ÖZGÜN KİMLİK YOK OLUR
Teknik özelliklere fazla dalmadan yeniden vurgulamak gerekir ki, Selimiye Camii sanatın yüz akı örnekleri arasında tartışmasız bir dünya örneğidir. Yüzyıllardır Edirne’de bulunduğu yerden hepimizi izleyen yapıt son günlerde yeniden gündemimizde yer almaya başladı.
Yazılanlara bakılırsa kubbe içinin yeniden restore(!) edileceği haberleri dolaşımda. Yakın zamanlarda yaşananlara bakılırsa ortada yine bir klasik uygulama örneği var! Dünya ölçeğinde bir büyük sanat yapıtına, Selimiye’ye yapılması düşünülen müdahalenin onun özgün kimliğini yok edeceği bilinmelidir. Hele de Osmanlıcılık hayranlığının görünürde yükseldiği bu dönemde böyle bir işlemin doğru olmaması beklenir.

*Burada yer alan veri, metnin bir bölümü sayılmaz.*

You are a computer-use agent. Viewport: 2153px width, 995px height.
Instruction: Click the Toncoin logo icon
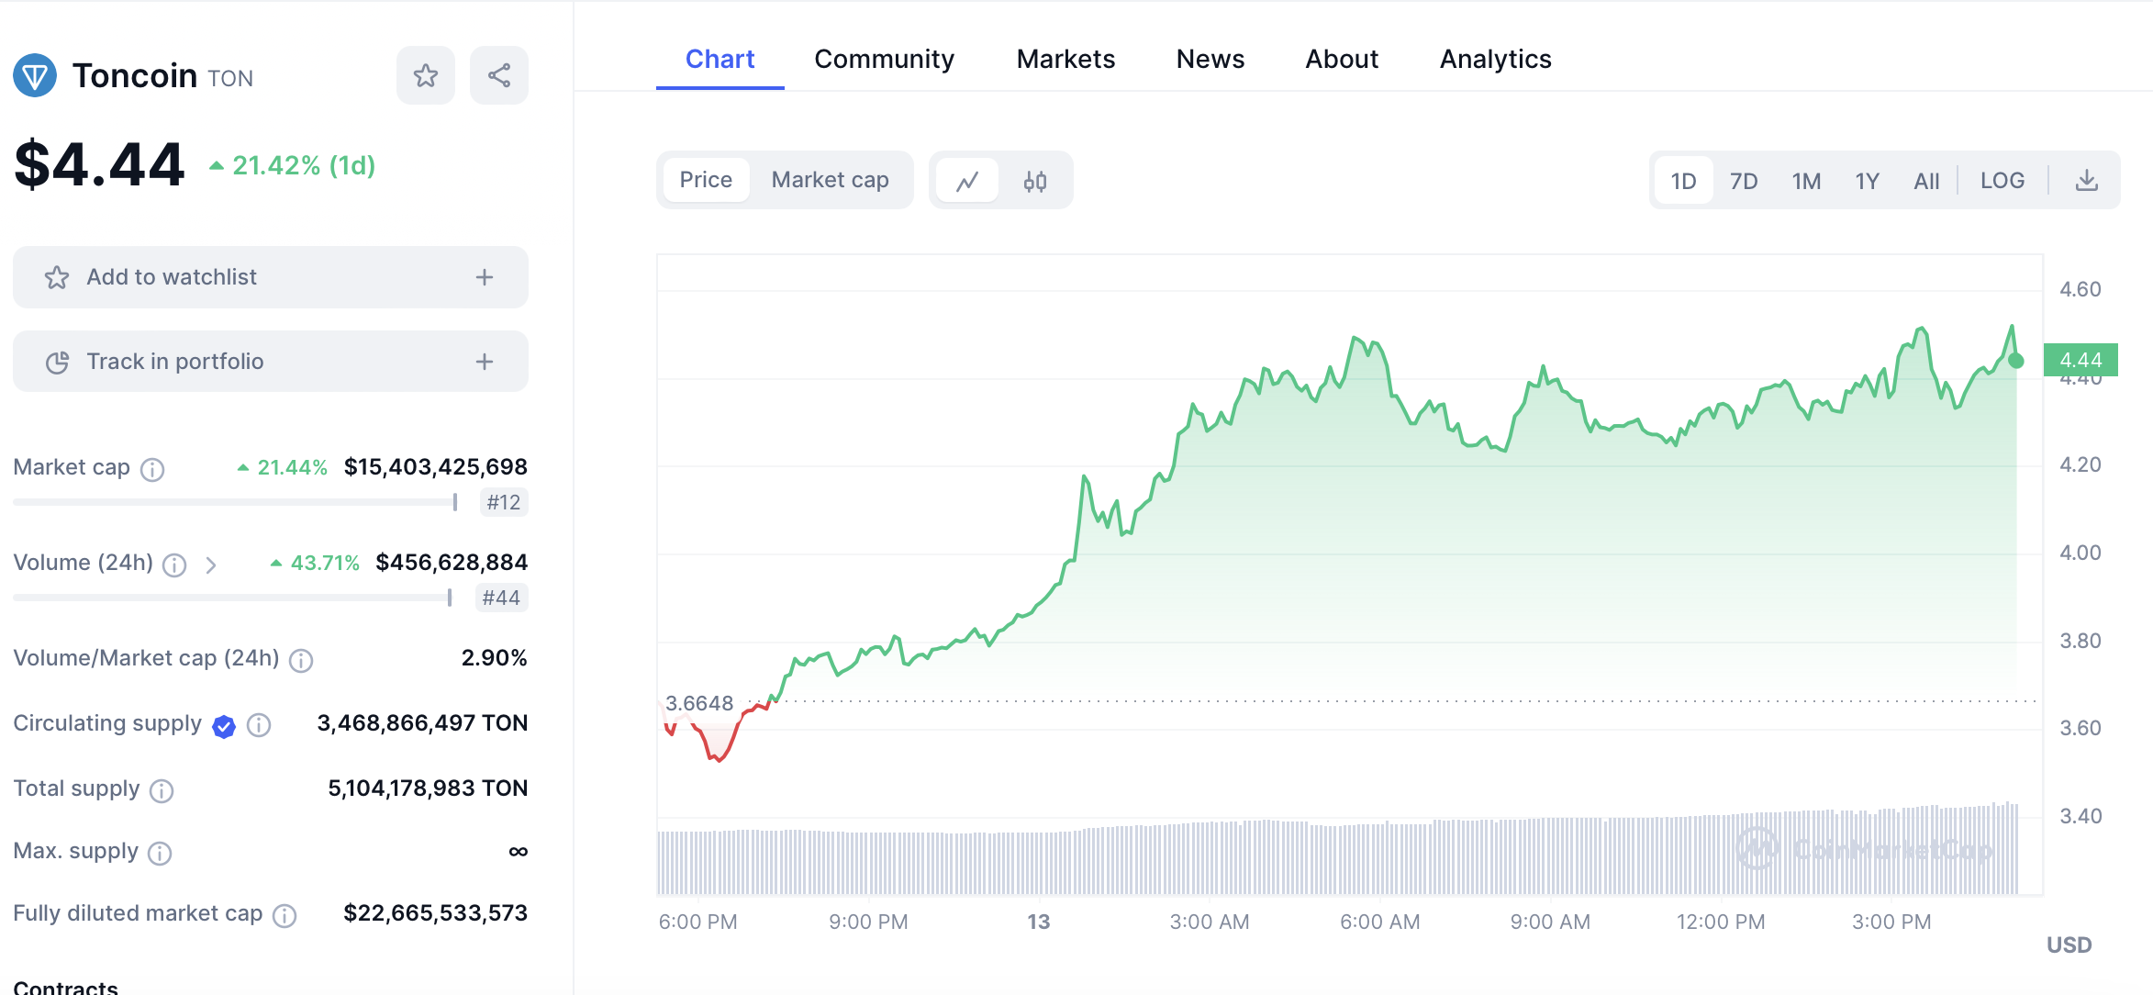(35, 75)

Usta mimarın imzasını taşıyan söz konusu cami, her taşından en küçük süslemesine değin bir dönemin, bir kültürün ve bir dünya görüşünün simgesi sayılır. Kubbe içinin süslemelerini silmek, yazılarını değiştirmek gibi yapıtın kıyısına köşesine dokunmak ilkel düşüncelerin ürününden başka bir şey değildir.
Toplumların çağdaş dünya ailesi içinde yer alabilmesi sahip oldukları kültürel düzeyle ilintilidir. Son yıllarda bizdeki uygulamalara bakıldığında restorasyonun hangi koşullarda ve kimler tarafından yapıldığının çok sayıda olumsuz örneği görülecektir. Yapıtları şöyle ya da böyle özgün durumundan dönüştürmek ise geri kalmışlığın tipik bir göstergesi sayılır.